■ Your instructions: Count the lines in the items below that contain the string "Open", with case counting, and reply with that number alone.

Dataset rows

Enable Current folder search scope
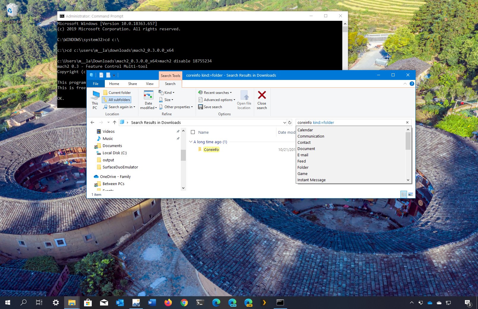 click(118, 92)
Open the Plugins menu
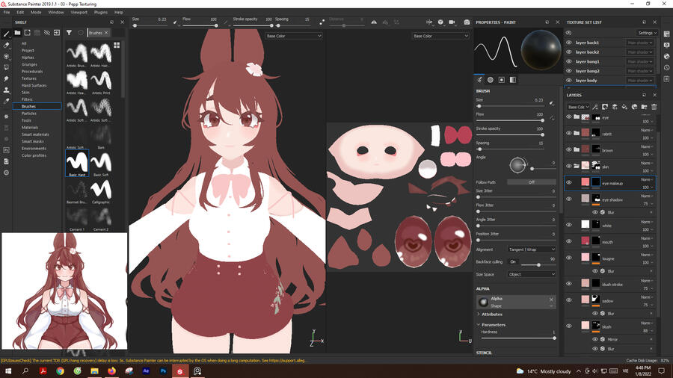 pos(101,13)
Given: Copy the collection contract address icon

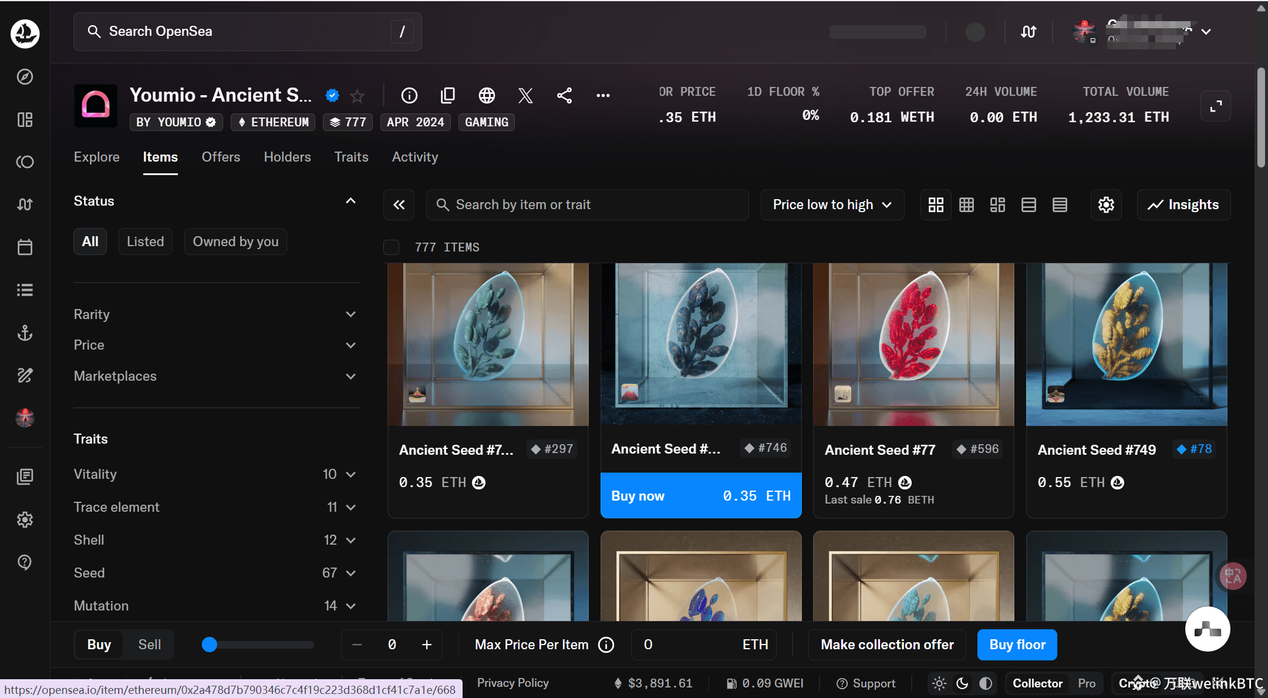Looking at the screenshot, I should 448,95.
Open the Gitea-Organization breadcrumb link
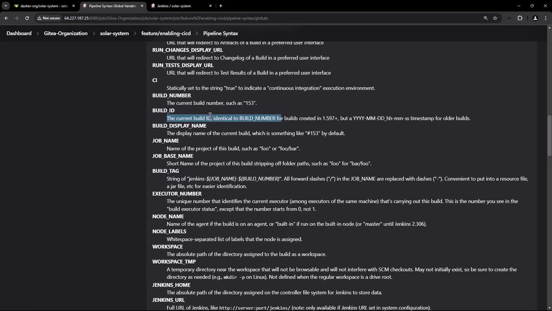 (x=66, y=33)
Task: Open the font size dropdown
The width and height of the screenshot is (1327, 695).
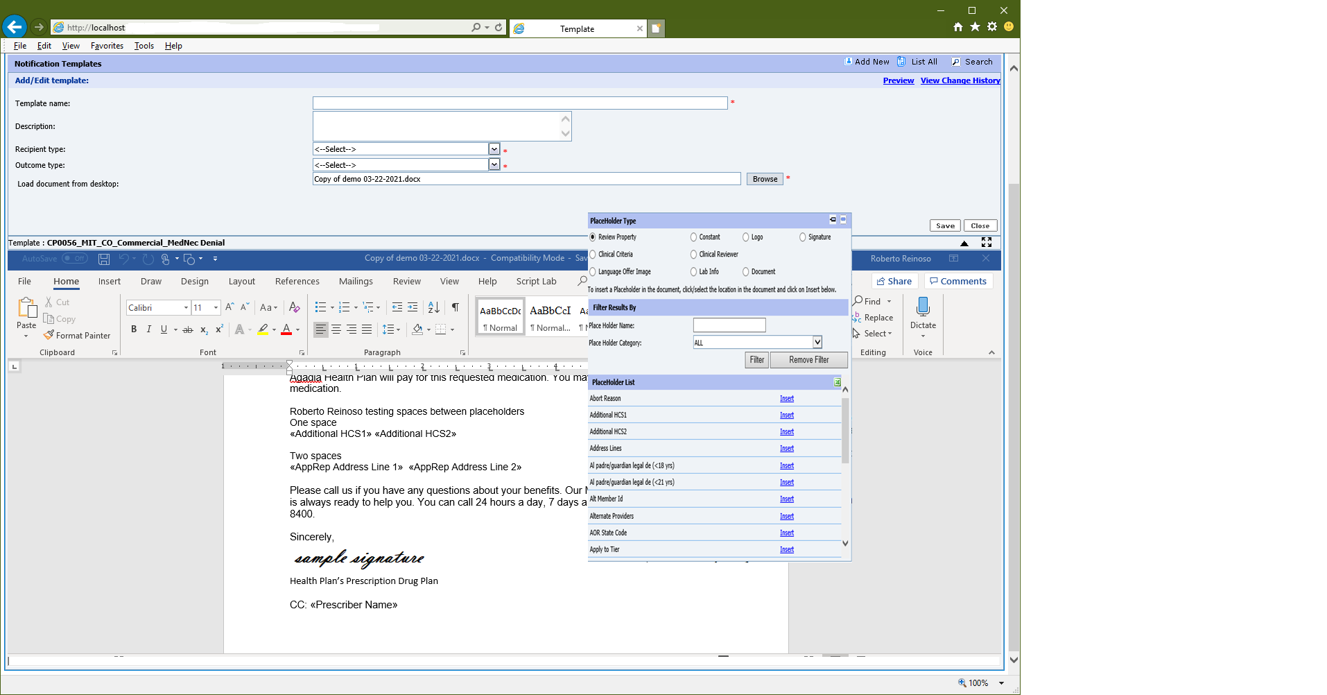Action: coord(215,307)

■ The solution: 3